Microsoft announced that it has collaborated with Rigetti Computing, a pioneer in full-stack quantum computing. As a part of this partnership, Microsoft will offer Rigetti quantum computers over the cloud to users of its Azure Quantum service.
When the Rigetti system is fully operational, it will be the largest quantum computer available on Azure Quantum. According to the two companies, the integration is expected to be finished and available to consumers in the first quarter of 2022.
Quantum computers are information processing devices that employ quantum physics phenomena. Information in a classical computer is represented as a binary bit where a bit can be a one or a zero. In comparison, information is represented in a quantum computer by a quantum bit, or qubit, which may be placed in a quantum state that allows it to represent both zero and one at the same time.
Furthermore, in a classical computer, each bit in a computer chip works individually. The qubits of a quantum computer are “entangled” with others in the quantum processor, allowing them to collaborate to find a solution. As a result, quantum computers, in principle, have exponentially more power than classical computers backed by these two features.

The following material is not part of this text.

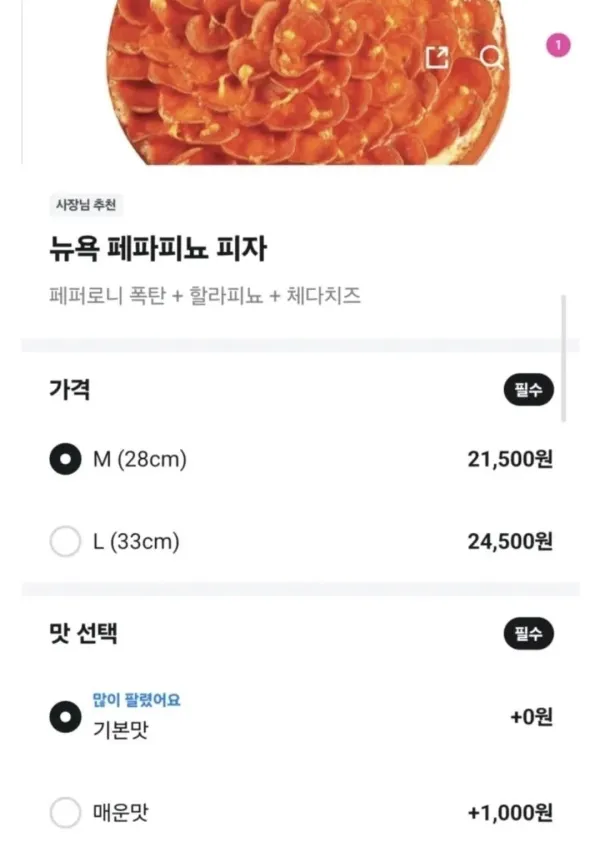Screen dimensions: 600x842
Task: Tap the 가격 section header
Action: [70, 390]
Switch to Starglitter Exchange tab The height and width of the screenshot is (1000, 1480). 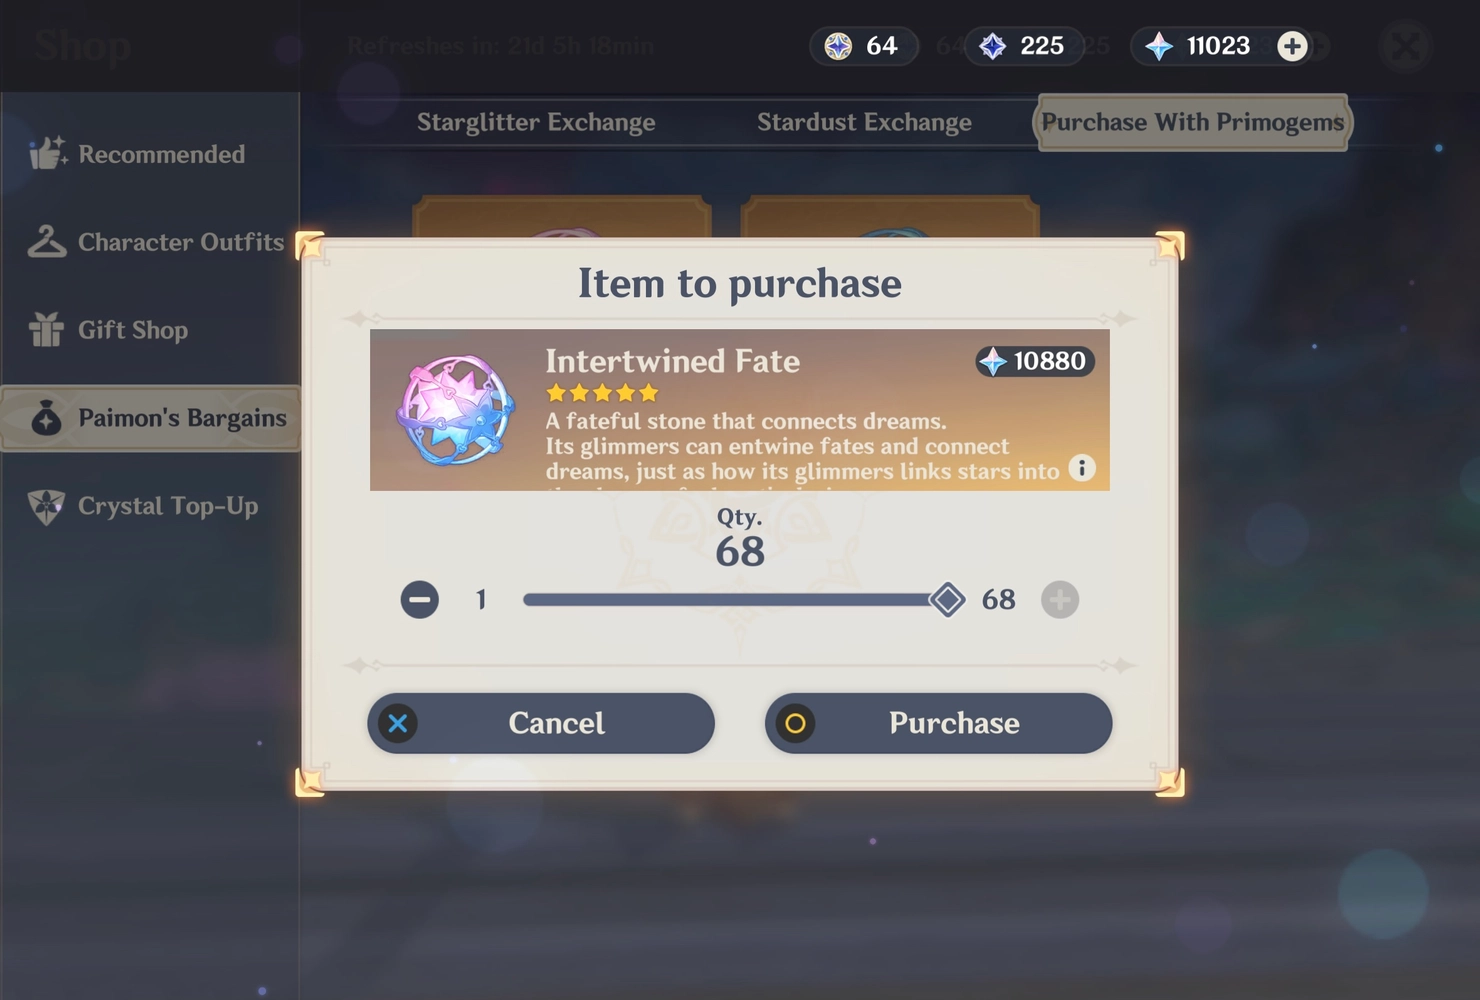[536, 122]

Rigetti quantum computers employ superconducting qubits, which have demonstrated faster execution speeds and more scalability than other commercially available quantum computing systems. Rigetti quantum computers have the potential to help tackle a wide range of practical challenges, including machine learning, drug discovery, renewable energy, logistics optimization, and financial simulations, thanks to their performance characteristics.
It also excels in quantum processing languages and applications like combinatorial optimization, which entails decreasing functions with a high number of variables. As a result, Rigetti’s self-reliance grows, and it becomes a considerably more appealing investment choice since it has a variety of cards to play.
Krysta Svore, General Manager of Microsoft Quantum, had this to say about the collaboration: “Rigetti’s scalable approach to superconducting quantum computers will create new opportunities for the Azure Quantum development community.” Krysta also adds, “We’re working closely with Rigetti to deliver hybrid quantum-classical computing with the performance to tackle problems that were previously out of reach.”
Rigetti is currently attending Q2B 2021, a quantum computing conference, where it will demonstrate a quantum chemistry algorithm operating on a Rigetti quantum computer in the cloud employing Microsoft’s quantum intermediate representation (QIR). Rigetti and Microsoft are working together through the QIR Alliance to make quantum computing more compatible, which will cut development efforts for everyone in the area.
QIR will also be available on Azure Quantum to enable low latency and parallel execution.
Azure Quantum, according to Microsoft, is the finest development environment for simultaneously developing quantum algorithms for multiple platforms while maintaining the flexibility to adjust the same algorithms for different systems. Users may use a variety of programming languages to run their algorithms on numerous quantum systems, including Qiskit, Cirq, and Q#.